### TEXT EXCERPT:
Non-steroidal anti-inflammatory drugs (NSAIDs)

Your GP may first prescribe non-steroidal anti-inflammatory drugs (NSAIDs) to see if they help relieve pain and reduce inflammation.

There are two types of NSAIDs and they work in slightly different ways:

  • traditional NSAIDs, such as Ibuprofen, Naproxen or Diclofenac
  • COX-2 inhibitors (often called coxibs), such as Celecoxib or Etoricoxib

Like all medications, NSAIDs can have side effects. Your doctor will take precautions to reduce the risk of these, such as prescribing the lowest dose necessary to control your symptoms for the shortest time possible.

If side effects do occur, they usually affect the stomach and intestines, and can include indigestion and stomach ulcers. A medication called a proton pump inhibitor (PPI) will often be prescribed alongside NSAIDs – a PPI helps protect your stomach by reducing the amount of acid it produces.

If NSAIDs alone aren’t helpful, some of the medications below may be recommended.

### WHAT TO WORK ON:
**a)** Answer the following from the text on NSAIDs:
(i) Which two COX-2 inhibitors does it name?
(ii) Which parts of the body do side effects usually affect?
(iii) What medication is often prescribed alongside NSAIDs?
**b)** From the text on NSAIDs, extract everything from "Your GP may" down to "acid it produces.", with no changes.

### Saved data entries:
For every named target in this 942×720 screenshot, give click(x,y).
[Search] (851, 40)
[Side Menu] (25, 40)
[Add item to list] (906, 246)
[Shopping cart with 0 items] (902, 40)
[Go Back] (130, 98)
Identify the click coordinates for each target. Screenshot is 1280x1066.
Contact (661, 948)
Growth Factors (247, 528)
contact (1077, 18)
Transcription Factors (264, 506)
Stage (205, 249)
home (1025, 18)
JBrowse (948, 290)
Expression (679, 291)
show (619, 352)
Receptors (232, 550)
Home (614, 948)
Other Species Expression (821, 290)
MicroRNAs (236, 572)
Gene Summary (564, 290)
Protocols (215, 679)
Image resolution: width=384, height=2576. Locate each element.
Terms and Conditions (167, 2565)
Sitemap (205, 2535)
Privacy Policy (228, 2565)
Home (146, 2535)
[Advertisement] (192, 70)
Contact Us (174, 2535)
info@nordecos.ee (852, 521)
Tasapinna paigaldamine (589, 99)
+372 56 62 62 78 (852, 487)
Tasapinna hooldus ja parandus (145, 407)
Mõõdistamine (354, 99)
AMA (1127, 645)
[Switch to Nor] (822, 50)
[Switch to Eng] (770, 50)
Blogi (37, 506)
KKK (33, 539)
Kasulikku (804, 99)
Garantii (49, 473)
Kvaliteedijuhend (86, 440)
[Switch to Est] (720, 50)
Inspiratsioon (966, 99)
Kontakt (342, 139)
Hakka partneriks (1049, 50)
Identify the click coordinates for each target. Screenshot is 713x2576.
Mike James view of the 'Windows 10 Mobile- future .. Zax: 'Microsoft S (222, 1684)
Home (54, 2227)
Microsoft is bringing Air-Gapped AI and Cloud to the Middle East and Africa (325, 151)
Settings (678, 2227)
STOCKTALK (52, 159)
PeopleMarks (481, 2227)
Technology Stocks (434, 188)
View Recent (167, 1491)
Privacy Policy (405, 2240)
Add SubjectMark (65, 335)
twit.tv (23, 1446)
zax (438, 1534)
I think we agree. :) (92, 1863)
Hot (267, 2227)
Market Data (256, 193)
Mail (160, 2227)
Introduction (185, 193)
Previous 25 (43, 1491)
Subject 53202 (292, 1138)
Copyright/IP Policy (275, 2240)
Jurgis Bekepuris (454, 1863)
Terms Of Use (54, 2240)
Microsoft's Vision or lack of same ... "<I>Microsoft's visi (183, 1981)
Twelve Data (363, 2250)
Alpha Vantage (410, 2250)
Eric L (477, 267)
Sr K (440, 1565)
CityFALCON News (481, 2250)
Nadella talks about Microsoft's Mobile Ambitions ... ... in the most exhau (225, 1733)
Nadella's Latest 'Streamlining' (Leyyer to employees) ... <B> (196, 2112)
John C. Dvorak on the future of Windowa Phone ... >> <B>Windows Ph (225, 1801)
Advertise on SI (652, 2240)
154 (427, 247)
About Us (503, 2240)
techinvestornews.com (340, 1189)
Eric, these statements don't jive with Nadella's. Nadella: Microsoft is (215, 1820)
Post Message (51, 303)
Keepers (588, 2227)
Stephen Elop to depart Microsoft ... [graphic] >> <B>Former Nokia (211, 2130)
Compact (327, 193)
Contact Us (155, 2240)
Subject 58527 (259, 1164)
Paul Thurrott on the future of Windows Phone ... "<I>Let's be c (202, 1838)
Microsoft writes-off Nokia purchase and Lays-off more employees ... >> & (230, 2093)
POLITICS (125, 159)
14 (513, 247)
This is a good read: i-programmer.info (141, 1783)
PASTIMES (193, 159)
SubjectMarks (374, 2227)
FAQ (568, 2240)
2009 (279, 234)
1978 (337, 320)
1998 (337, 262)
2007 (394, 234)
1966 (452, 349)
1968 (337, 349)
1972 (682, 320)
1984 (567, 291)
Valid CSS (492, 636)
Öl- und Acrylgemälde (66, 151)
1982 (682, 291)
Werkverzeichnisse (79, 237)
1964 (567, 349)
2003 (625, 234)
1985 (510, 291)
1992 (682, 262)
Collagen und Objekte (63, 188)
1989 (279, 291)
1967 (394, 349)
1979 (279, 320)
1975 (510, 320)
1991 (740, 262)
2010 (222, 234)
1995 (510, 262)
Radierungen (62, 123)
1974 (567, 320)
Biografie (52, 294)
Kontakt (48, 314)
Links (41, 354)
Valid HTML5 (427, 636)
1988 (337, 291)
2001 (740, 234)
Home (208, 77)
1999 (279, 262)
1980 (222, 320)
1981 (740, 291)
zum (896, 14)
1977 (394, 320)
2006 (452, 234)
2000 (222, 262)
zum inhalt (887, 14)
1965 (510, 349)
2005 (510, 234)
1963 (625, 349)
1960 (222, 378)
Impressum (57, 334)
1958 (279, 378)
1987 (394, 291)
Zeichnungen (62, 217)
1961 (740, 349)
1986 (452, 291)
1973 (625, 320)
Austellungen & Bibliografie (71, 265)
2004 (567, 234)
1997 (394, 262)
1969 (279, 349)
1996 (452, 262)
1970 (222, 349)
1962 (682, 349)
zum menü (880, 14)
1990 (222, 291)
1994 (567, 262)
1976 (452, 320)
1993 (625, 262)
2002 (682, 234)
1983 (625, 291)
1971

### RESPONSES FOR EACH TASK:
**a)**
(i) Celecoxib and Etoricoxib
(ii) The stomach and intestines
(iii) A proton pump inhibitor (PPI)

**b)**
Your GP may first prescribe non-steroidal anti-inflammatory drugs (NSAIDs) to see if they help relieve pain and reduce inflammation.

There are two types of NSAIDs and they work in slightly different ways:

  • traditional NSAIDs, such as Ibuprofen, Naproxen or Diclofenac
  • COX-2 inhibitors (often called coxibs), such as Celecoxib or Etoricoxib

Like all medications, NSAIDs can have side effects. Your doctor will take precautions to reduce the risk of these, such as prescribing the lowest dose necessary to control your symptoms for the shortest time possible.

If side effects do occur, they usually affect the stomach and intestines, and can include indigestion and stomach ulcers. A medication called a proton pump inhibitor (PPI) will often be prescribed alongside NSAIDs – a PPI helps protect your stomach by reducing the amount of acid it produces.